Teknik brutal işlerinde ne kadar varsam, slam işlerine de bir o kadar mesafeliyim, hatta normalde şu slam’ciler ne yapmışlar diye pek dönüp bakmam ancak Vomit Remnants “Hyper Groove Brutality” ile bu işlere olan mesafemi resmen sıfırladı. Erken uyarı sistemi tadındaki “Burning from Within”, albümde nasıl bir şeye hazırlanmamız gerektiğini gösteriyor. Davulundaki trigger’lı kick’lerin şıkırtısına kurban olduğumunun Keisuke Tsuboi’si, albümdeki dominant karakter olarak karşımıza çıkıyor öncelikle. Sıkıcı ve ruhsuz çalan zibilyon tane davulcuyu kıç cebinden çıkarabilecek yetenekteki Tsuboi, yazdığı davul bölümleriyle dinleyiciye nefes aldırmıyor. Aralara serpiştirdiği hiper hızlı kick’lerle de akıl fikir bırakmıyor.

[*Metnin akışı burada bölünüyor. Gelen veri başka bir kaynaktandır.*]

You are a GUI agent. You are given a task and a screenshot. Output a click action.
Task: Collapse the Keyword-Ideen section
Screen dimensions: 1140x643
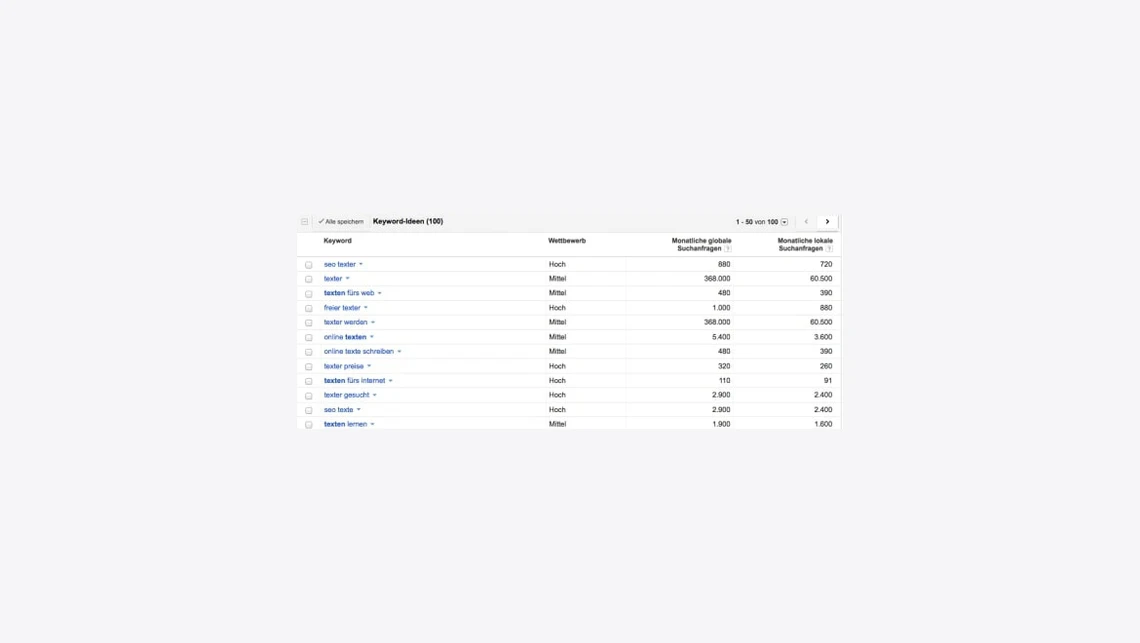pos(305,222)
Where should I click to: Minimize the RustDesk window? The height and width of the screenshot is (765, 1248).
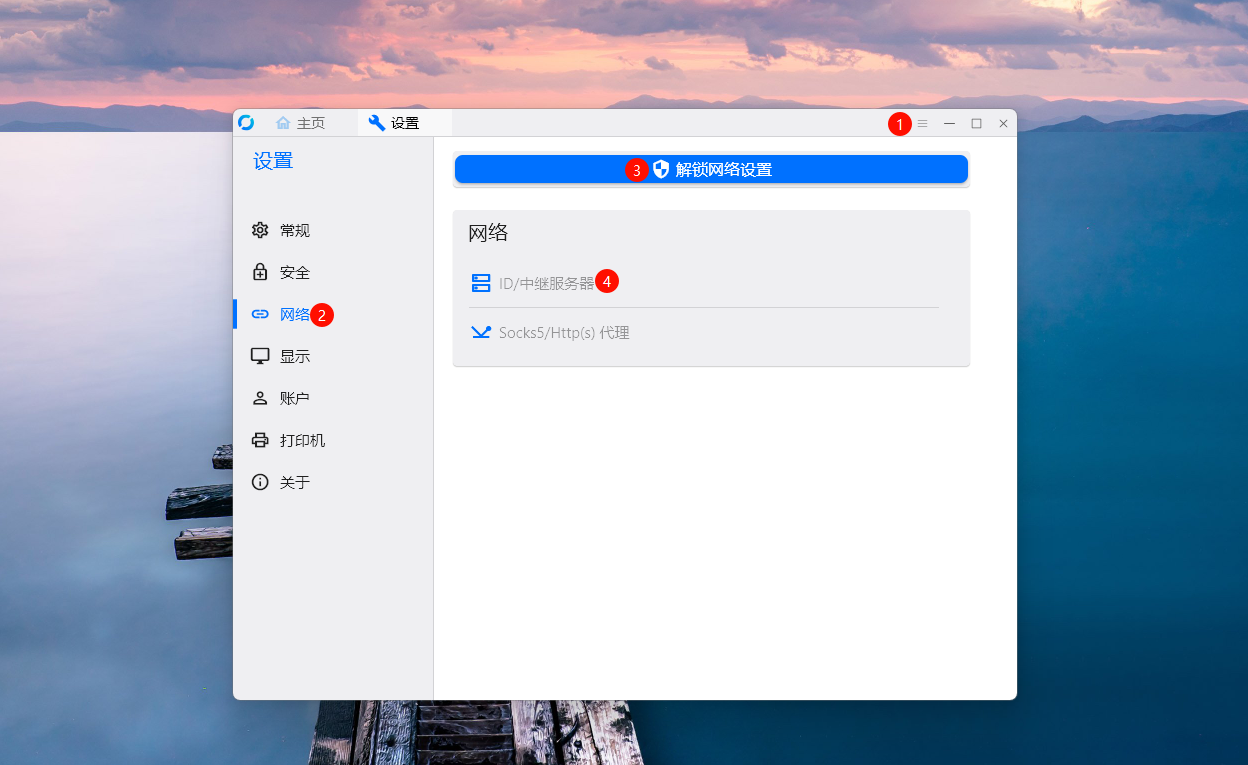tap(950, 123)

Büyük oranda süper belirgin rif ve melodiler olmamasına karşın, kendinizi rahatlıkla kaptırabileceğiniz geçiş ve break-down’larla zenginleştirilen parçalar, taş gibi gitar ve önünde diz çöküp tövbe ettirecek kalibredeki baslarla şahlanıyor. Şimdi de gelelim vokal koltuğuna oturan Dimitry isimli arkadaşa. Vokal çeşitliliği konusunda hayli iyi iş başaran ve gerek kalın gerekse ultra kalın tonları şarkılarda esirgemeden bol bol kullanan vokal, üst üste eklemeler sayesinde de şarkıların hayvanlığını hayli arttırıyor.

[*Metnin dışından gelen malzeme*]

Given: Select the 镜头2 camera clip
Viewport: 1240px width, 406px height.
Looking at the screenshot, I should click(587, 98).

Bazı eserlerin aralarında bulunan eğlenceli bölümler de kulaklardan kaçmıyor. Mesela Teletabi’lerden alıntı olduğunu düşündüğüm (doğrusunu bilen yazarsa sevinirim) Inflicted Artificial Inteligence parçasının son kısmı, onca manyaklıktan sonra dinleyicinin yüzünde utangaç bir tebessüm bırakırken, Despairing the Atmosphere parçasının yine son bölümü, albümün Rus dinleyicilerini saygı duruşuna geçiriyor. Evet, şarkının sonunda Rusya Ulusal Marşı var.

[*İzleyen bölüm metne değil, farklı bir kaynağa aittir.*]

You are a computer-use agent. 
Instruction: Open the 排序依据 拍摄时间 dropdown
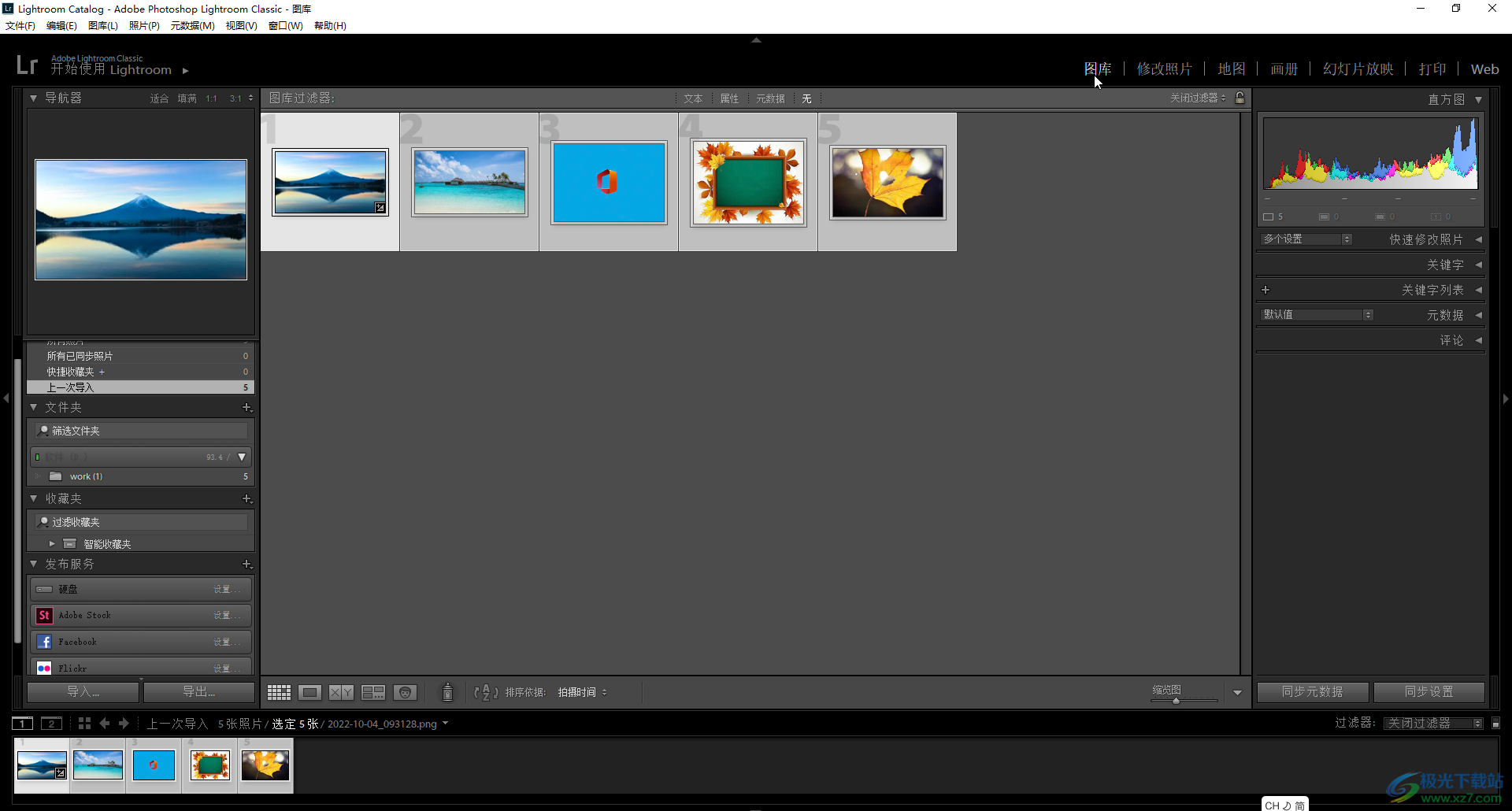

Sözün özü, çok benimseyemediğim bir türde olmasına karşın hakikaten ayıla bayıla dinlediğim, hatta günde birden fazla döndürdüğüm bir albüme imza atmış Vomit Remnants. Grubun ve türün sıkı takipçileri, kritikten önce zaten albümü ezberlemişlerdir ama ben yine de belirtmeden geçmek istemiyorum, bu işlere meraklı olmasanız da albüme şans verin ve en az bir kere dinleyin sonuna kadar. Özellikle sonuna kadar diyorum, zira acayip sürprizler var. Bir sonraki yazıda görüşmek üzere, hepiniz Supreme Indeterminate Power’ın 3:34 dakikasında giren gövde gösterisine emanet olun.
Ve Vomit Remnants, sözüm size: Bir daha sakın dağılmayın ve bir sonraki albüm için yine 18 sene beklemeyin, telefon açar kardeşim Putin’e şikâyet ederim sizi.
ahahaha 7. şarkının sonuna Rusya Milli Marşı’nın konması efsane saçma. Üstelik hiçbir oynama düzenleme falan yok, muhtemelen “youtube to mp3″ yazıp indirmiş ve aynen yapıştırmışlar.
Yazıda bahsettiğim şarkıdaki bölüm Teletabiler’e değil Happy Tree Friends’e aitmiş. Kendimi tebrik ediyorum.